6 países que não gostam de receber brasileiros mesmo com passaporte válido

6 países que não gostam de receber brasileiros mesmo com passaporte válido

Esses países podem não ter uma proibição oficial, mas as condições políticas, sociais e burocráticas tornam a visita extremamente difícil. Entre eles, destacam-se o Butão, a Somália, a Eritreia, a Coreia do Norte, o Paquistão e algumas ilhas isoladas no Pacífico. Cada um desses destinos apresenta desafios únicos que afastam os viajantes brasileiros.

Butão: turismo controlado

O Butão exige que brasileiros contratem pacotes turísticos com agências locais, geralmente caros e pagos antecipadamente.

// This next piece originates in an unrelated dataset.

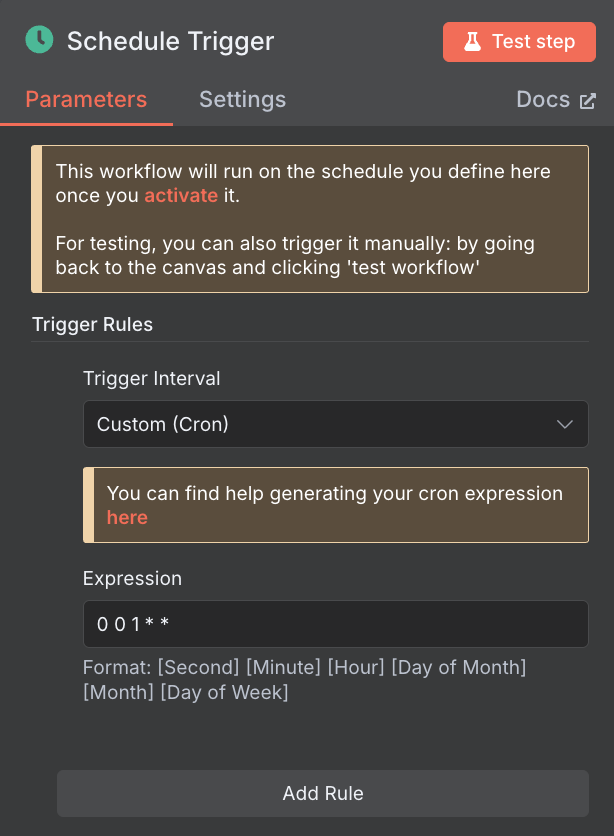Open the Settings tab

pyautogui.click(x=243, y=100)
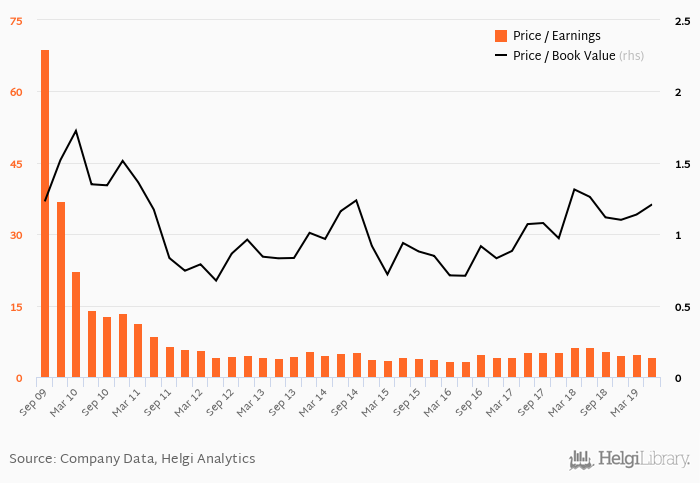Click the orange Price / Earnings legend swatch
700x483 pixels.
tap(501, 36)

O visto é rigoroso e demorado, o que restringe o turismo a viajantes com maior poder aquisitivo e afasta mochileiros.

Somália: insegurança elevada

A Somália, considerada um dos países mais perigosos para turistas, enfrenta violência constante, sequestros e conflitos armados. Apesar de não haver proibição oficial de entrada, a recomendação internacional é evitar o destino, agravado pela falta de infraestrutura básica.

Eritreia: regime autoritário

Sob regime autoritário, Eritreia impõe um processo de visto lento e burocrático, além da dificuldade pela ausência de embaixada no Brasil. Esses obstáculos tornam a entrada de turistas brasileiros bastante limitada.

Coreia do Norte: controle absoluto

Na Coreia do Norte o turismo é rigidamente controlado, permitindo apenas excursões oficiais. Visitantes são acompanhados o tempo todo, têm liberdade restrita e podem sofrer punições severas por atos considerados inadequados, como fotos não autorizadas.

Paquistão: burocracia excessiva

Além do visto, o Paquistão exige documentos extras como carta-convite, tornando o processo burocrático e complicado. A ausência de consulados em várias regiões brasileiras aumenta a dificuldade, afastando interessados em visitar o país.

Ilhas isoladas: acesso difícil

O acesso das Ilhas Isoladas (Nauru e Kiribati) é dificultado pela escassez de voos e falta de infraestrutura turística. Além disso, a burocracia para emissão de vistos e a inexistência de embaixadas no Brasil tornam a viagem pouco viável.